Slit trenches for standing patrols were dug along the ledge of the stopbank, sometimes under fire: ‘The bullets kept whistling through the grass along the flat top of the stopbank a few feet above our heads, and Sergeant Mick Bougen had a neat bullet hole drilled through his beret.’ These slit trenches were manned at dark, about 5.30 p.m., with Germans the other side of the 25-foot-wide river. ‘It was a darned cold night and we [10 Platoon] found in the intervening few hours since we had dug the slitties about 2? of water had seeped in and our feet were soon like blocks of ice. Each trench was occupied by two blokes, one of whom stood on a firing step just above, so that he could see across the top of the bank. Each pair did four and a half hours before being relieved. We just stood and listened and froze, and repeated the performance the following night.’

Fog came down to hide the river, which was rising after more rain, and brief glimpses of logs and rubbish drifting past sent out anxious alarms: ‘Enemy boats approaching!’ D Company repulsed a genuine attack over the river one night. Sergeant Tsukigawa (‘the man who brooded when left out of a patrol’), taking a quick peep over the stopbank, was shot neatly through the ear. Spandau fire badly wounded Sergeant Long.14 Before dawn four Germans, including a company sergeant-major, came over under a white flag and spoke freely about positions. Men sleeping on the floor of a casa had a rude awakening when a shell burst in the top of a nearby tree. A window's shutters were inconveniently open and three men collected wounds.
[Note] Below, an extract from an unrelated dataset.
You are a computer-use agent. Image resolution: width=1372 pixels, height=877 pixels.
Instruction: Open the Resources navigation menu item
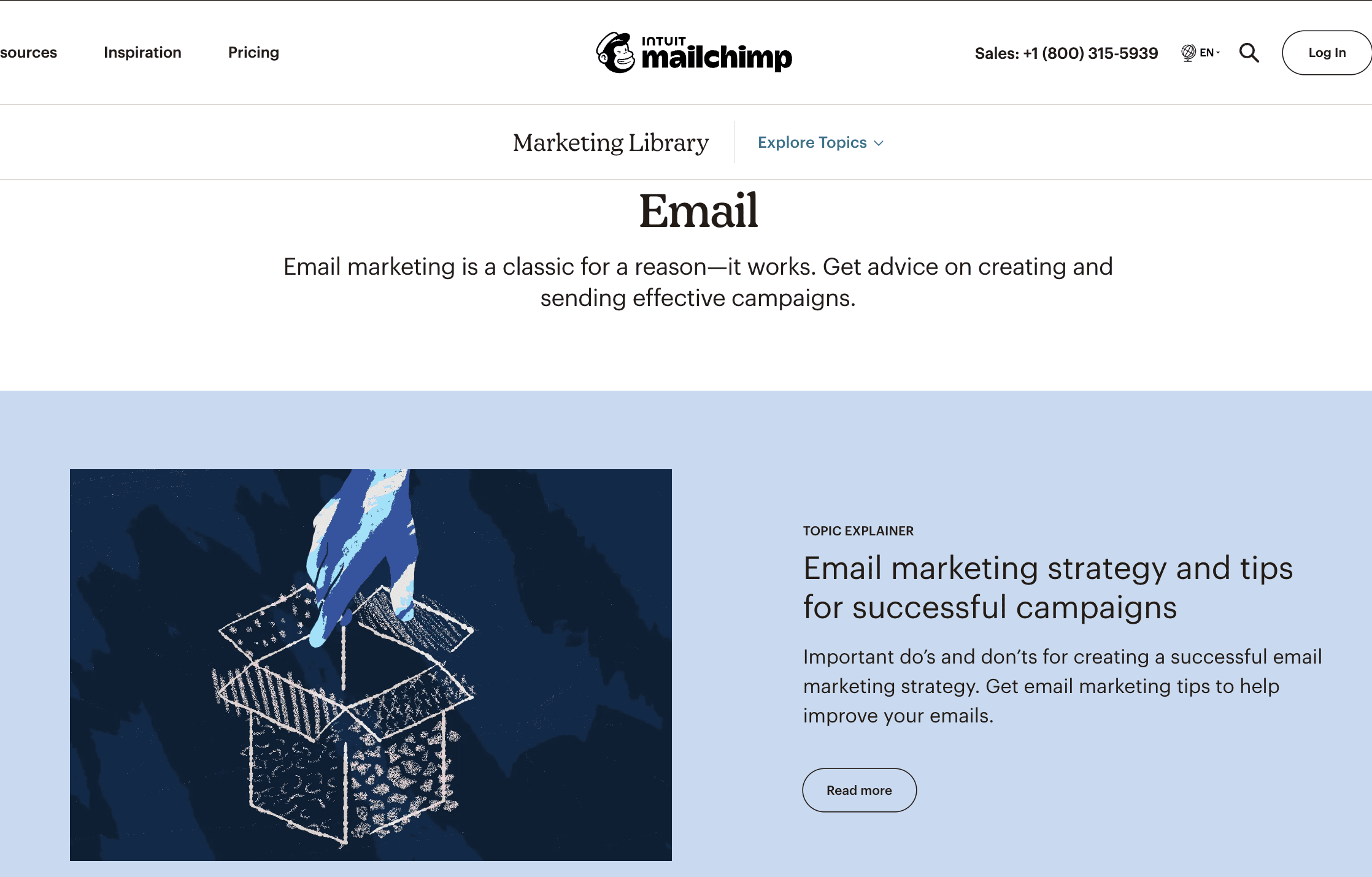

Pandemonium burst in a ‘Chinese attack’ in the night of 3-4 December, a hoax to draw attention from 46 British Division successfully crossing the Lamone River further inland to the New Zealanders' left. Bogus messages flashed between brigade and battalion headquarters, and between battalions and companies. Tanks crawled round in circles; signallers filled page 392 the air with menacing tales and threats, parties pretended to strike out over the water with bridging material. Every available weapon blazed away—one officer emptied his revolver across the river. Guns and mortars lavishly fired smoke shells; the enemy became thoroughly alarmed—and so did 10 Platoon, bitterly complaining of being smoked out by 34 Battery. Smoke made some men sick, and sometimes respirators were worn. The enemy, of course, congratulated himself on foiling a desperate attack.

Eighteen Platoon, in luck, found quantities of eggs, and a record batch of about thirty were frying invitingly in an outsize pan when suddenly an alarm came from an outpost: numerous grey figures scurrying through no-man's-land to disappear among trees. The eggs were abandoned, signals were sent out, and a general alarm was given. The rumble of tanks was soon heard, and then came the orders. The tanks and infantry in extended line were to comb through the battalion front. The net result of the operation: a flock of about forty grey guinea-fowl!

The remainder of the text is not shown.